Guerrero no se lo podía creer. Pero su amigo le convenció con algunos argumentos que, más tarde, pondría en boca del presentador de la obra:
Otras ventajas se desprenden de que una compañía de comedias represente una opereta: por ejemplo, la novedad; y el que se oigan y entiendan las letras de los cantables; y el que las escenas habladas tengan su justa ponderación; y el que las muchachas no trabajen mirando a los palcos y el que a los comparsas no se les caiga el bigote en escena.
E inconvenientes, en cambio, no existen en verdad más que uno: que los cantantes no sepan cantar. Pero esto carece de importancia, si se considera, sobre todo, la frecuencia con que esto sucede también en las compañía líricas.
Tras decidir no estrenarla con aquellos cómicos de revista, quedaba la segunda parte: conseguir una compañía de comedia que quisiera cantar.
–¿Me traes comedia nueva? –preguntó Arturo Serrano, en cuanto vio entrar a nuestro hombre en el teatro.
–Sí, pero tiene música.
Esta vez le tocó a Serrano quedarse patidifuso. Pero enseguida se rehízo y le propuso la aventura a Rafael Rivelles, primer actor a la sazón de la compañía titular del Infanta Isabel.
Rivelles, junto con el resto del elenco, se atrevió, y pronto el escenario y los camerinos se llenaron de escalas y de gorgoritos.
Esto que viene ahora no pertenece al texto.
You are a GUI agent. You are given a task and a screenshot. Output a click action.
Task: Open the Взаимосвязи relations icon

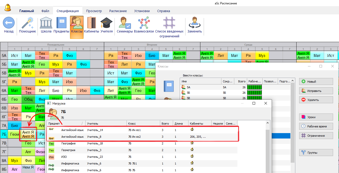click(x=144, y=23)
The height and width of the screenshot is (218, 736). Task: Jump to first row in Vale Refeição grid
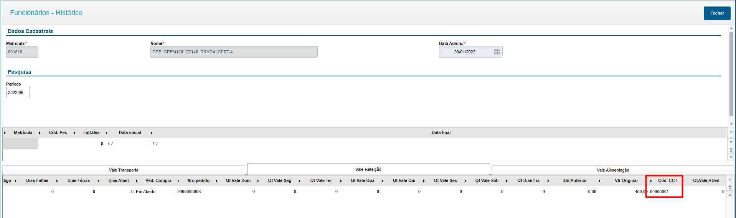tap(730, 180)
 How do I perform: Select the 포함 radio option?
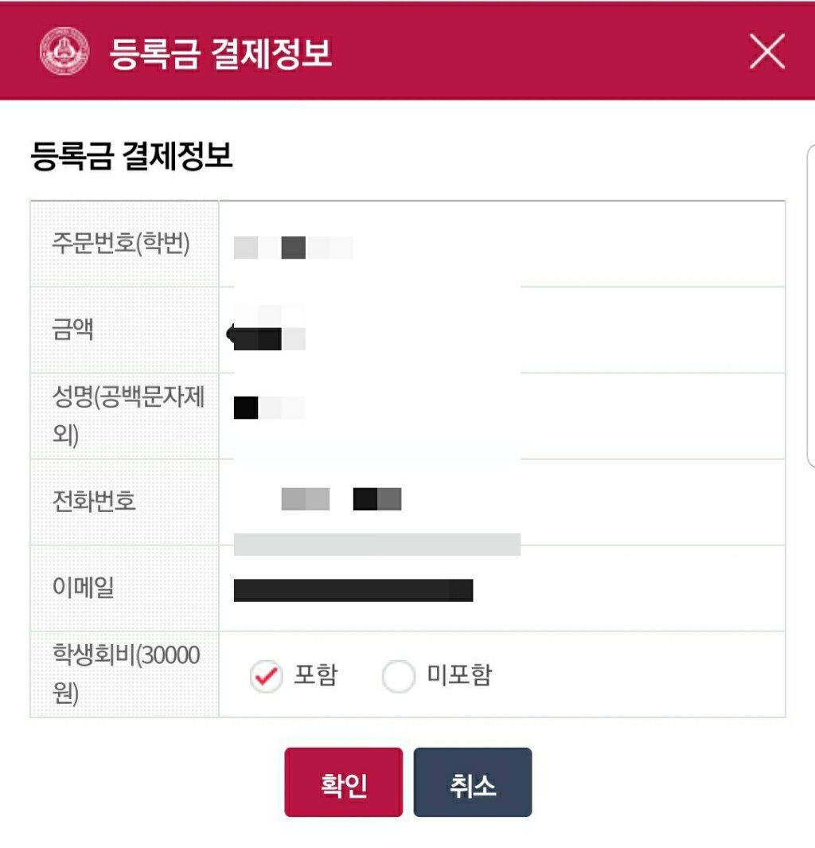point(266,675)
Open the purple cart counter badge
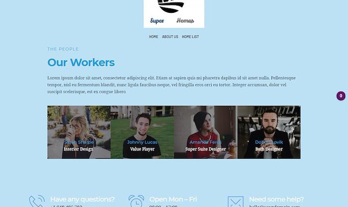This screenshot has width=348, height=207. [341, 96]
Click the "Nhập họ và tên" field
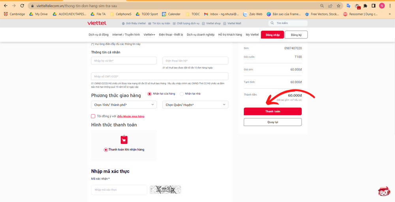 click(x=124, y=61)
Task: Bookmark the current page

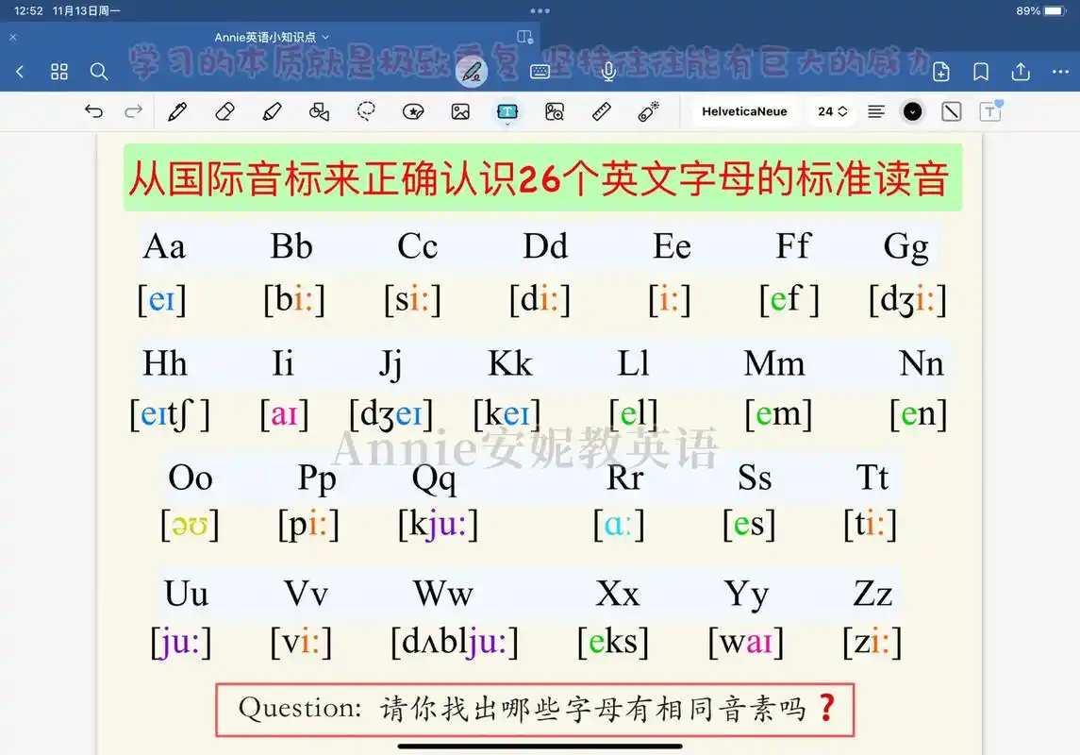Action: (x=981, y=71)
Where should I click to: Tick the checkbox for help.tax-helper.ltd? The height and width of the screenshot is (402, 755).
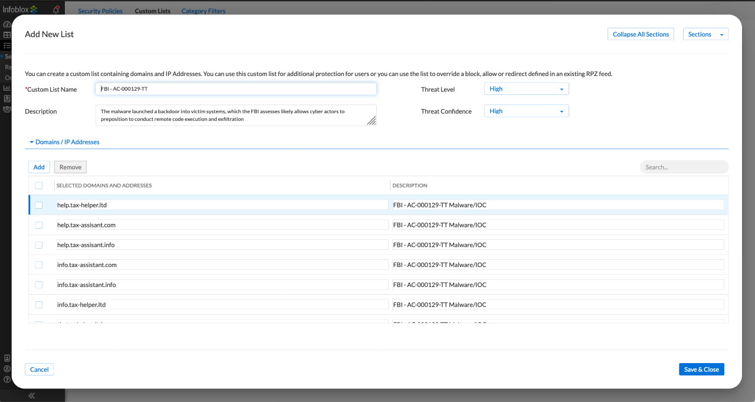pyautogui.click(x=39, y=205)
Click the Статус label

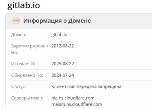(18, 87)
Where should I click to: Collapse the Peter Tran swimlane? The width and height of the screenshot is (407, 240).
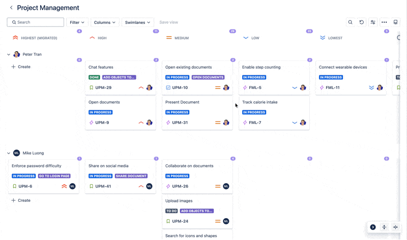9,54
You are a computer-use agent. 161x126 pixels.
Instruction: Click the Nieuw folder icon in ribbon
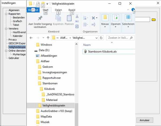[105, 18]
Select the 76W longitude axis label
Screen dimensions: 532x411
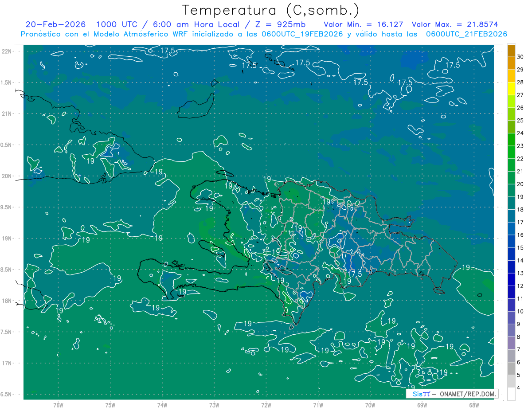click(58, 405)
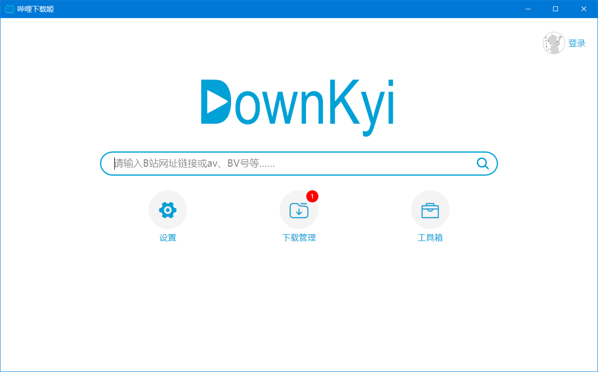
Task: Select the 设置 label text
Action: 168,238

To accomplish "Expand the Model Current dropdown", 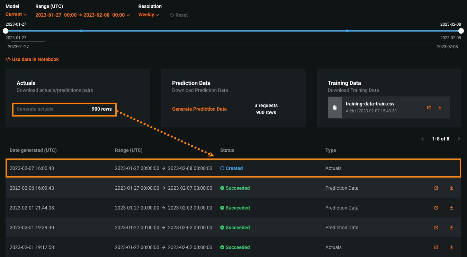I will [16, 15].
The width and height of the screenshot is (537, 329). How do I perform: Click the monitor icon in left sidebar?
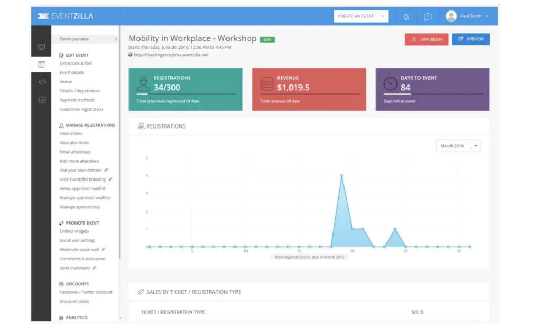pyautogui.click(x=41, y=47)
Al anunciarse el estreno, la prensa –y el mundillo de la zarzuela sobre todo– no tardaron en ponerle verde. Jardiel no se arredró y justificó su elección con estas palabras:
El intérprete lírico es casi siempre un pésimo actor; no sabe hablar, ni moverse, ni actuar. Influido quizá por lo que le ve hacer al músico, no le da importancia al libro, y sí únicamente a la partitura. Constantemente, y a lo largo de la representación, parece estarle advirtiendo al público: «Esto que ahora digo no es cosa que valga la pena de escucharse; por eso hablo en camelo, en un tono monótono y como con prisa por acabar; lo bueno viene luego, en la romanza; allí sabrán lo que es la obra y quién soy yo.» Pero llega la romanza, y los gritos son tan superiores a la vocalización, que el público se queda definitivamente sin saber lo que es la obra.
En junio de 1939 tuvo lugar la primera representación, que fue un indescriptible éxito de público. No así de crítica, pues muchos dijeron que era una obra divertida, pero superficial e insubstancial.
Casi ningún crítico comprendió que Carlo Monte en Monte Carlo no tenía nada que comprender.
Los actores cantaron estupendamente.